Ah, defensiveness, obviously she knows there is something wrong with her decision-making skills. And that’s when it got even better. Suddenly, small tufts of black hair got caught up in the gale-force wind coming out of the air-conditioning vents. My aunt swiped across her face to remove the little hairs capturing her nose. Some managed to get caught in her mouth as she was talking. Flicking her tongue, she tried to spit them out.
The coat was so old and so poorly taken care of, it was shedding.
We stared at her, not saying a thing, and just as suddenly as she appeared, she started laughing. She was all in.
I got to give her credit. She was creative, and life was a band with everyone playing a separate tune.
My sister and I would laugh every time we remembered that crazy Costco adventure with my most gifted aunt. I learned a lot from my aunt. I learned life didn’t have to be defined by anyone else, and everything you do is going to make a memory. Try to make them fun. I learned there was no point in taking yourself too seriously. And under all this, I learned about joy.
I think that adventure made a lasting impression on my sister. That carefree freedom, I don’t care what you think. My sister was going to be that crazy grandmother and torment her daughter and grandchildren in the same way our crazy aunt tortured us.
Here’s the thing, joy isn’t waiting for you at the end of your journey. Joy only happens in the here and now. You can’t dream your way to joy. I think that is important for you to know because you see, my sister and I were having that conversation three months before her passing.
We were pretending those dreams were a possibility when we both knew they were never going to happen. We were pretending what clothes we would wear and where we would go drinking our mixed drinks on the deck overlooking the ocean. And I loved sharing her dreams with her and learning who she was deep inside. Learning what her desires and wishes were and how she had wanted her life to go.
Two weeks before she passed, when her body was failing her, and she could no longer climb the stairs, we sat on her bed feeling the ocean breeze waft between the bedroom curtains talking about what she wanted her funeral to be. Before, she had always said she had never thought about it.
But she had. She had thought about it a lot. “I want my ashes scattered in the ocean.”
“What about the forests of the Northwest?” I remembered our last trip to the ancient Doug Fir forests in Canada. If I wanted to, but she wanted some of her ashes shared with the ocean.
“Why do you want to be shared with the ocean?”
She paused, capturing her breath and thoughts. The tiredness was making it hard for her to focus and breathe. “Because I’ve always felt so constrained in this life, and I can go anywhere in the ocean.”
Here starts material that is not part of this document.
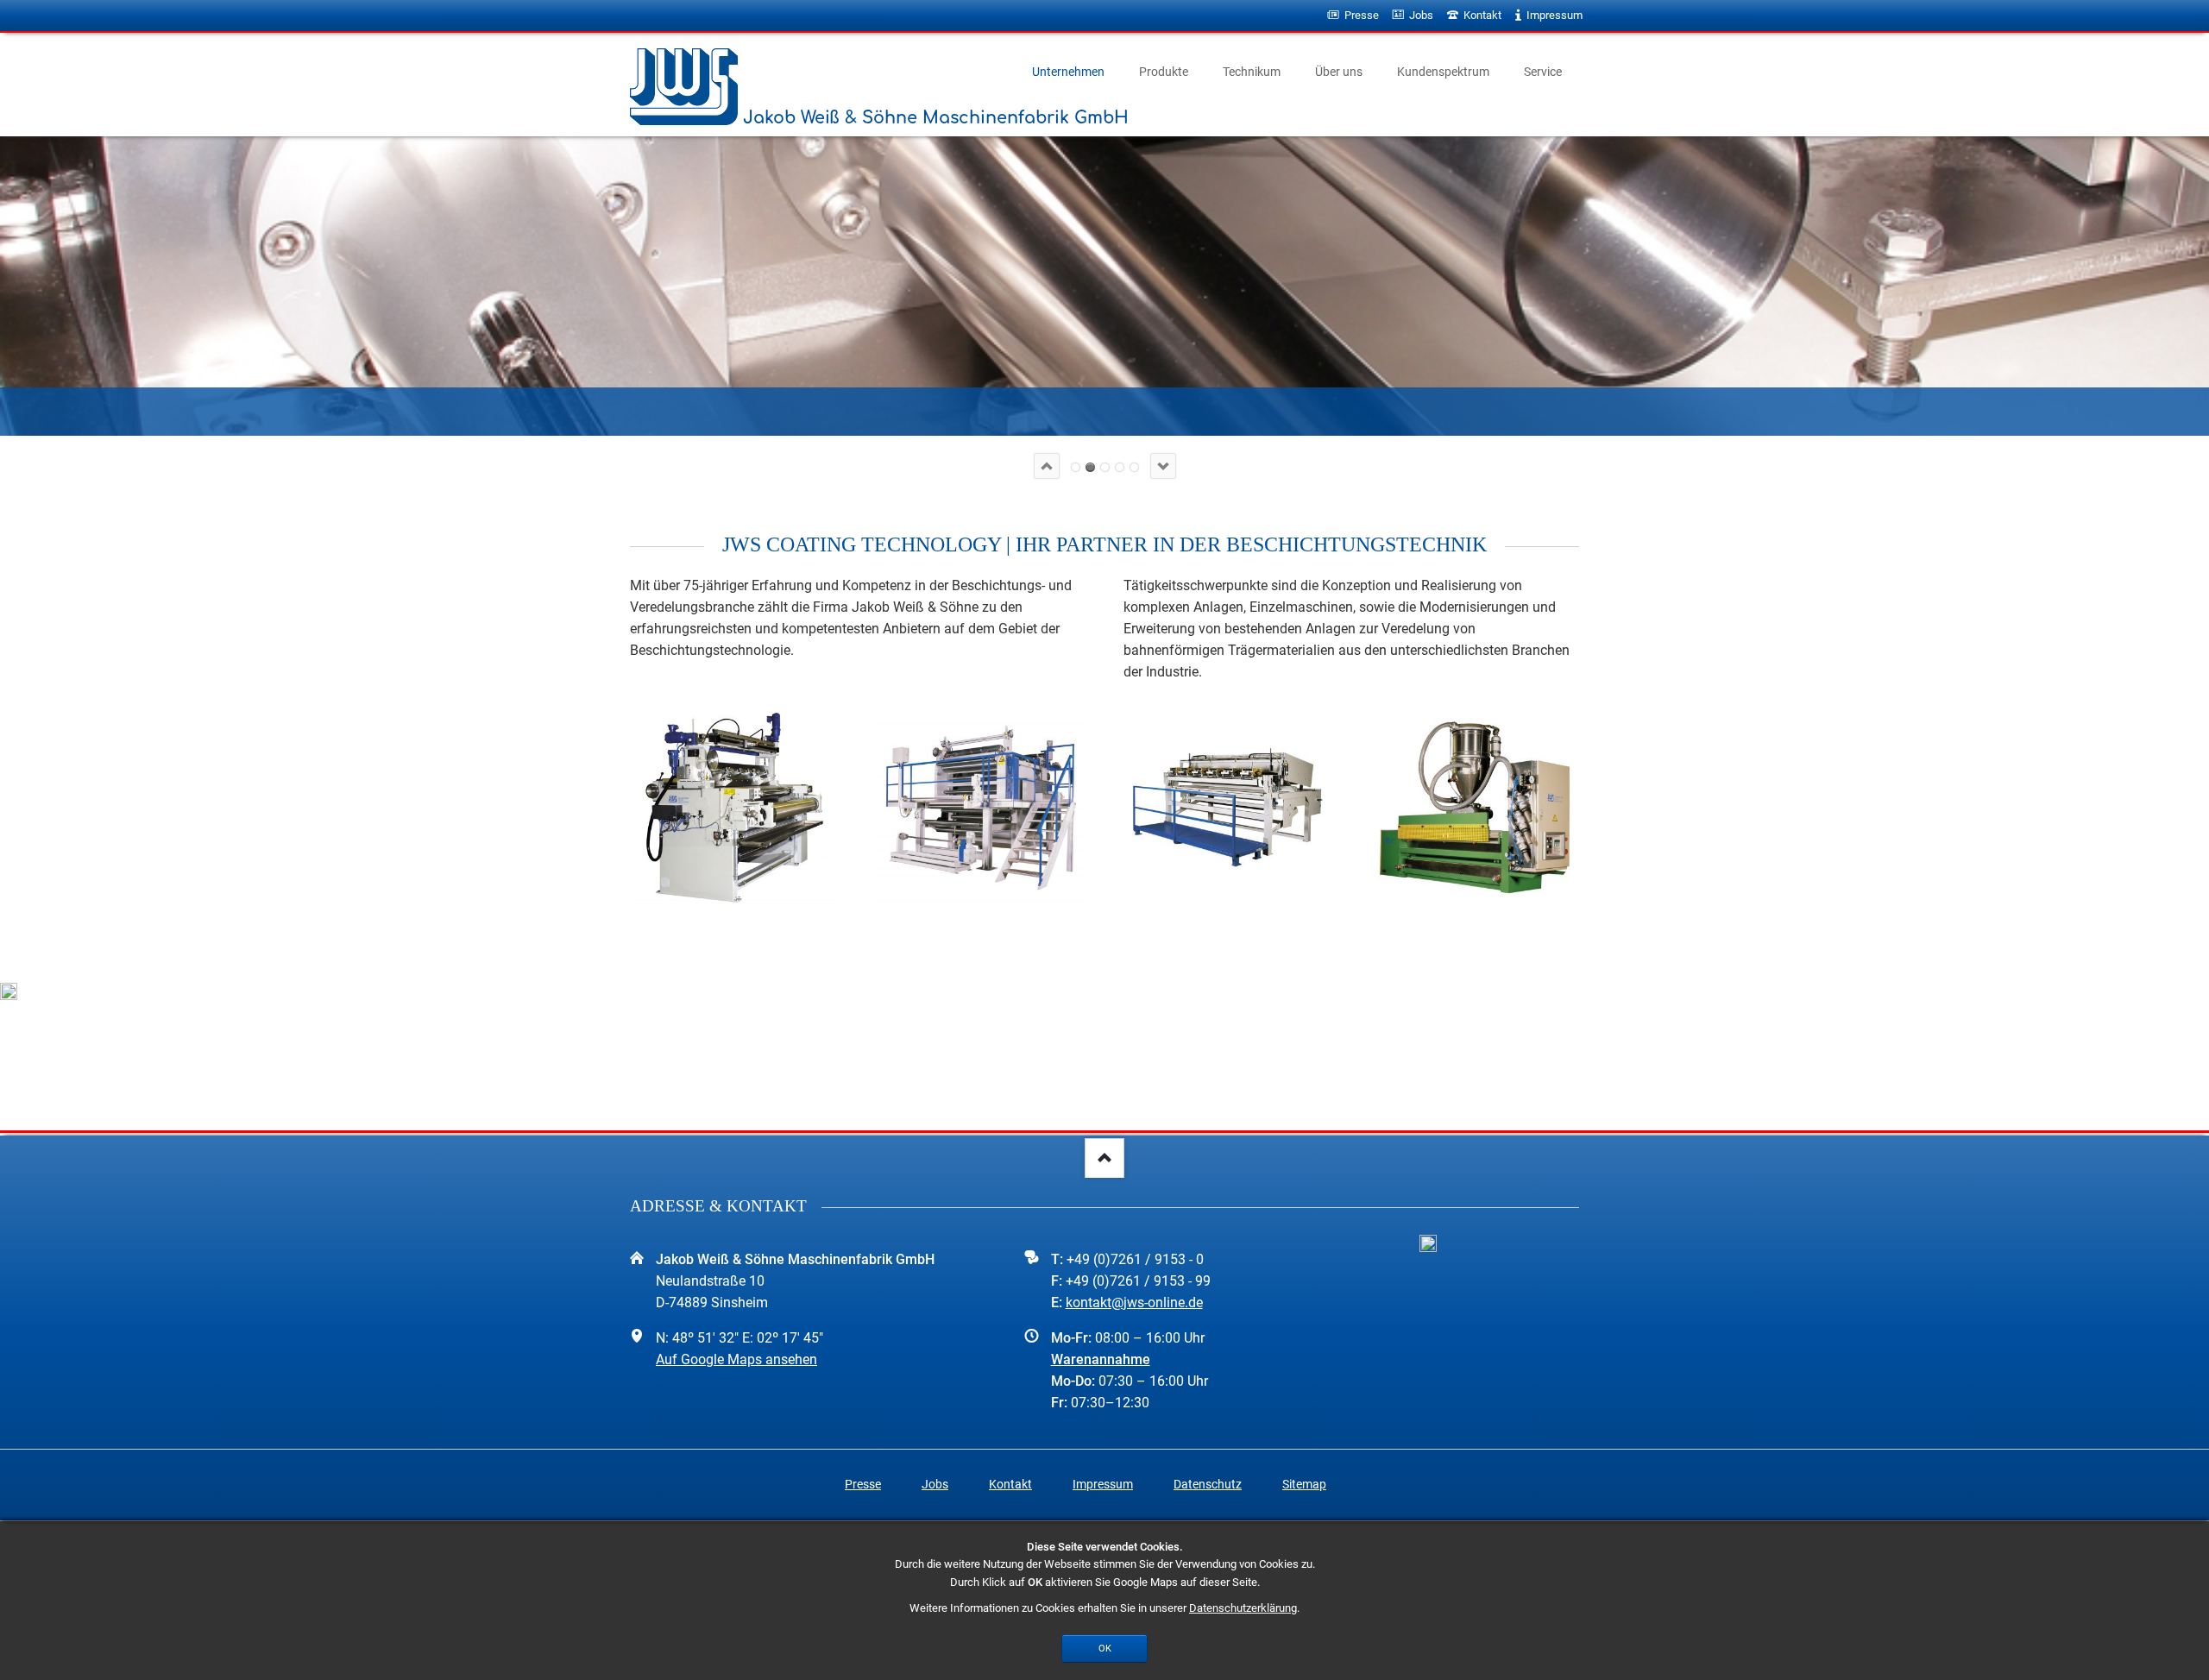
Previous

I thought about our conversation three months earlier and how she wanted to be that eccentric grandmother who threw caution to the wind.
You don’t get to plan for joy. If you want joy in your life, you have to see it right now in everything you do. If you think you’ll be that person someday, you won’t. If you want to be that person, you better start practicing now.
Test it out. Wear outrageous shoes. Put on a headband and braid your hair with multi-colored yarn. See how it fits you. Everything in this life is your creation. Who knows what is really going on out there.
Let’s say you try it out and feel a bit embarrassed or insecure, but still want to do it. Then come in, and let’s open up your chakras and release your old programming. Let’s open up your heart again and find the joy that brought you into this world.
Seven months later, I was able to honor her request and release a part of her into the ocean. I watched her ashes quickly spread to the currents. It was almost as if I could feel her sigh of relief.